4.3 Tumour detection accuracy analysis

The performance of the CNN is measured in every network layer. The goal of this step is to identify the optimum number of network layers for achieving the highest accuracy and the shortest feature extraction time. The measured performance of each layer is recorded in Table 3. It is demonstrated in Table 3 that setting the number of layers equal to 9 provided the best performance.

Table 3 The obtained number of features, the consumed feature extraction time, and the accuracy of the different CNN layers

Table 4 shows the best accuracy obtained from the three CNN models used in this study and the corresponding layer number.
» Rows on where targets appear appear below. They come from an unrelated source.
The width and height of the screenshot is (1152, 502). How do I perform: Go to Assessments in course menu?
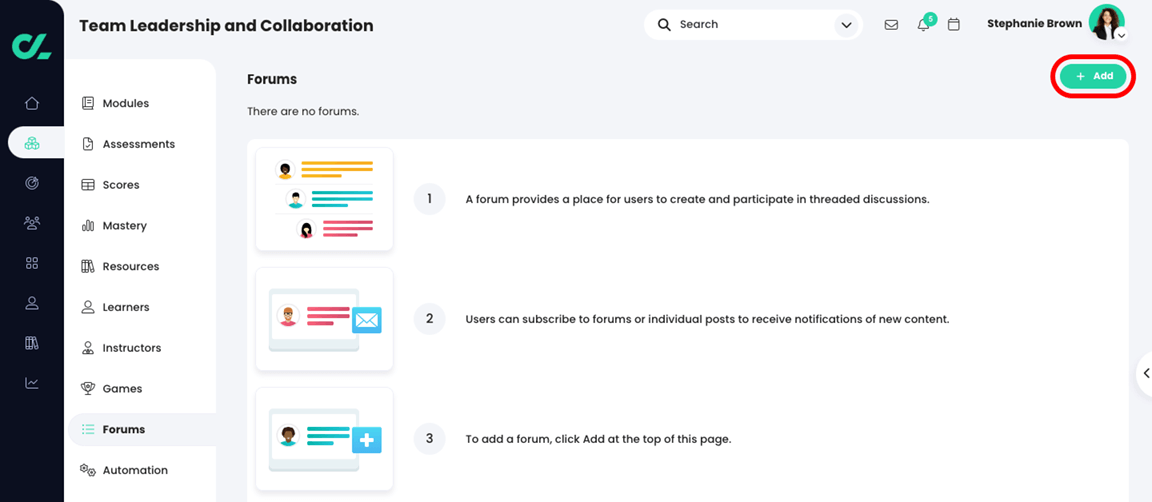pos(138,144)
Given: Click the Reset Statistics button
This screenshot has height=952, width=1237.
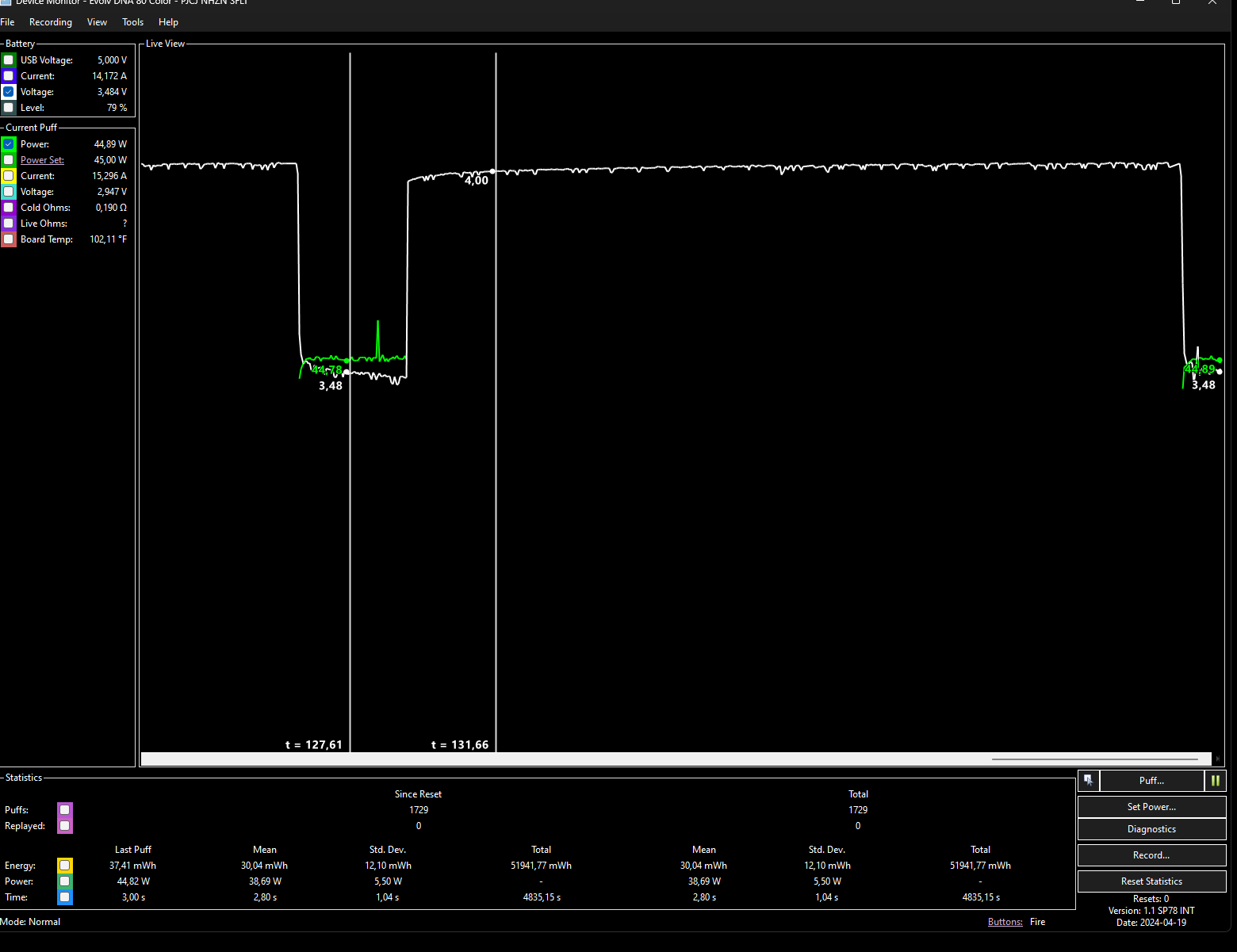Looking at the screenshot, I should (x=1151, y=881).
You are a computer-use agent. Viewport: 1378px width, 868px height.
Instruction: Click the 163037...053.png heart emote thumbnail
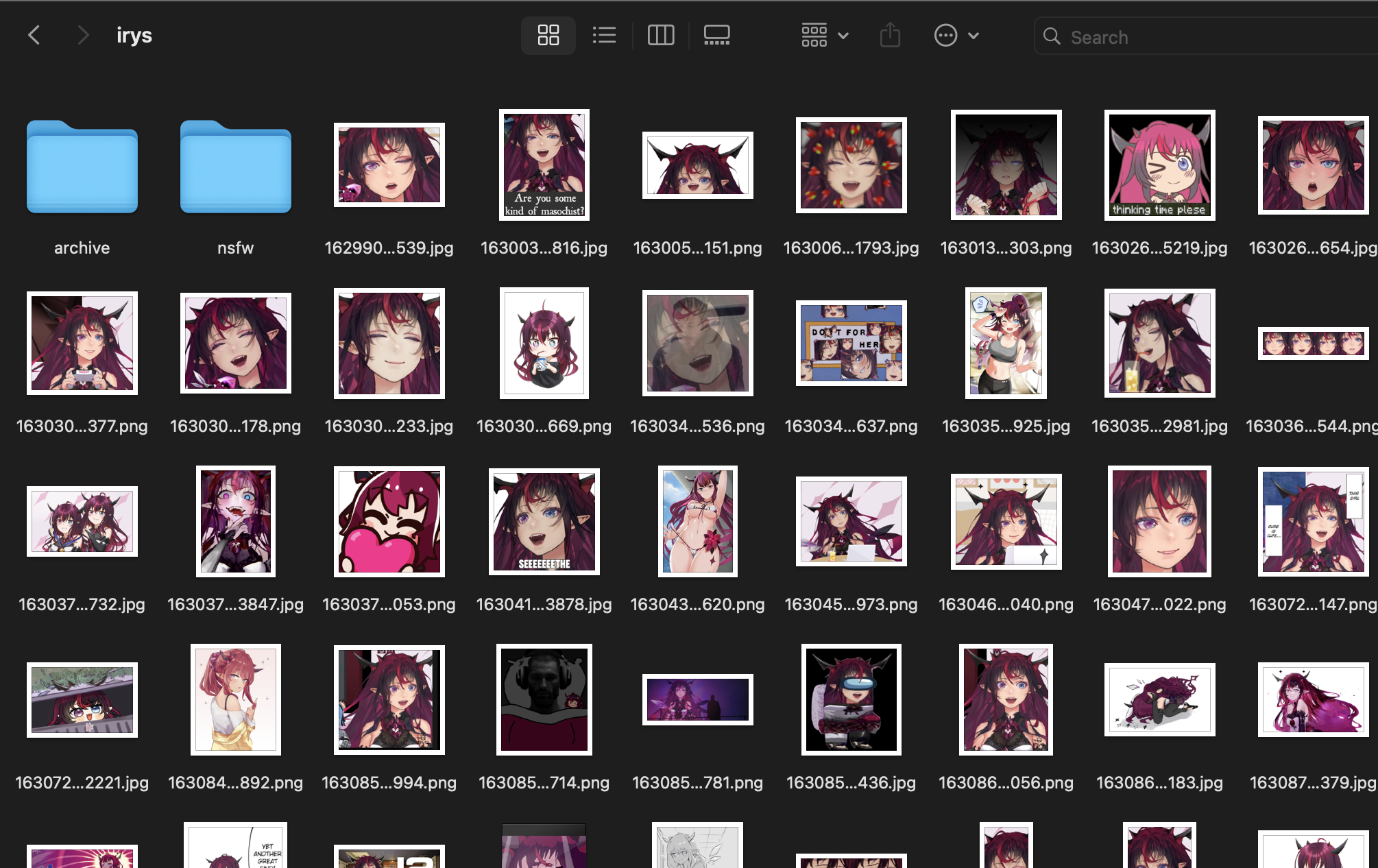[x=389, y=522]
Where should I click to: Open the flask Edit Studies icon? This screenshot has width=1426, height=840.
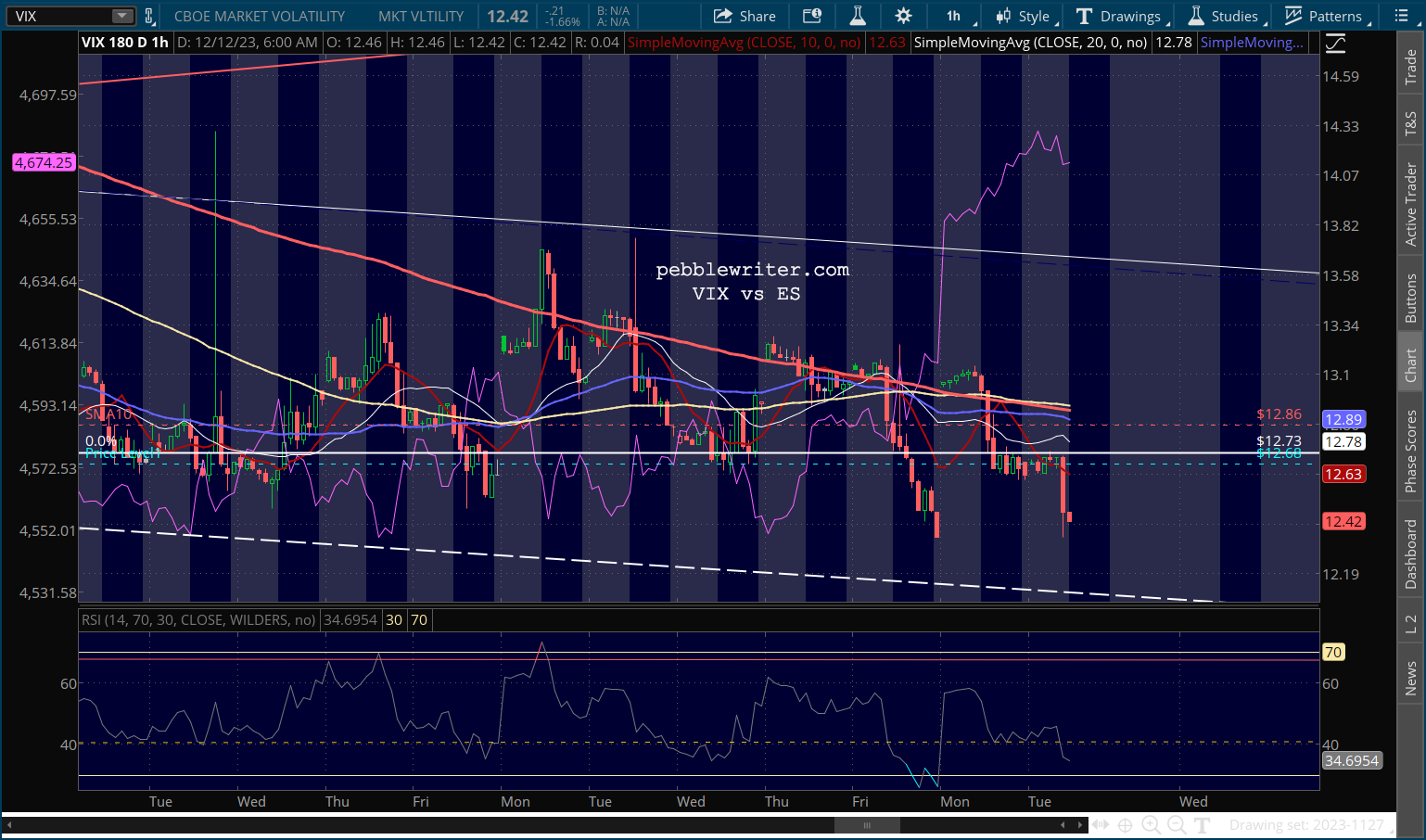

The network size has been optimized to give the best performance in learning phase and then has been fixed, with the validation and testing phases using the same network size as the learning phase. This is to generalize the CNN model for all data samples.

Table 4 Comparison of the performance of the three CNN models used in the tumour detection phase

To further investigate the performance of classical learning models against the proposed deep CNN-based model, a classical brain tumour diagnosis method has been applied and studied using the same database configurations as in Table 2. The proposed CNN system achieved 99.55% accuracy, while the classical method accomplished 66.96%. A short comparison between the performance of the previous classical method and the newly proposed deep learning system using the same database is presented in Table 5. The obtained results in Table 5 show the superiority of the deep learning method in terms of brain tumour detection accuracy, which is reflected in the MRI classification.

Table 5 Comparison of the obtained tumour detection accuracy from the proposed CNN-based system to previous work in which a classical approach was used with the same database as a unified benchmark

The proposed CNN-based system has achieved 99.55% accuracy for tumour diagnosis when selecting nine CNN layers. To ensure the credibility of the obtained results, a comparison with results from the literature was performed. The outcome of the proposed CNN-based system compared with those of three popular methods reported in the literature is reported in Table 6.

Table 6 Comparison of the proposed CNN-based brain tumour detection approach against some former state-of-the-art methods

4.4 Tumour localization accuracy analysis

Simulation experiments have been conducted to show the performance of the proposed system in fulfiling the tumour localization task. A comparison with other studies found in the literature is shown in Table 7. It is clear that the proposed system is superior to the others in terms of the network size, sensitivity and DICE metrics but not the PPV metric. A sample of visual results from the MRIs database used in the localization phase of the experimental work is shown in Fig. 4.

Fig. 4
figure 4

Visual results in the axial view from the localization phase. The top row shows the T2 modality. The second row shows the ground truth. The bottom row shows the segmented images

Table 7 Performance analysis of the developed localization R-CNN-based method compared to other methods in the literature

5 Conclusions

This paper has proposed a two-phase multi-model deep learning-based system for brain tumour detection and localization from MRIs. The main goals of this study are to classify MRIs into normal and abnormal images according to the absence or presence of a brain tumour and to accurately localize the tumour within the abnormal MRIs. The first system phase employed CNN and ECOC-SVM approaches for feature extraction and classification, respectively. A five-layer R-CNN was used for tumour localization in the second system phase. The tumour detection phase was evaluated using 349 MRIs extracted from the RIDER Neuro MRI database. The empirical work has shown that the method achieved an accuracy of 99.55%. The tumour localization phase was evaluated using the BraTS 2013 database, and a DICE score of 0.87 has been achieved using 804 3D MRIs. The accomplished results proved the superiority of the proposed deep learning-based method for tumour detection and demonstrate the superiority of the whole system’s performance concerning both tumour detection and localization measures.